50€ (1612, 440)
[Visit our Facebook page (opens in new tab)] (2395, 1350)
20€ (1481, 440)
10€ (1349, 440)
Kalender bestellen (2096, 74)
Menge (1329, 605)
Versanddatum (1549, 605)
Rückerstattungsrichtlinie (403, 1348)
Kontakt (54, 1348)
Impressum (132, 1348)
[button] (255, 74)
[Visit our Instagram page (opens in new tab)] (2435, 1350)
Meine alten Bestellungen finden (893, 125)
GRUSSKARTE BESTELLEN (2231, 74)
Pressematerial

★ ★ ★ ★ ★ ★ ★

Only the lines from the one holding "Rückerstattungsrichtlinie (403, 1348)" through the end of the listing should appear in the response, each restated exactly.

> _Solution to this exercise_:
Rückerstattungsrichtlinie (403, 1348)
Kontakt (54, 1348)
Impressum (132, 1348)
[button] (255, 74)
[Visit our Instagram page (opens in new tab)] (2435, 1350)
Meine alten Bestellungen finden (893, 125)
GRUSSKARTE BESTELLEN (2231, 74)
Pressematerial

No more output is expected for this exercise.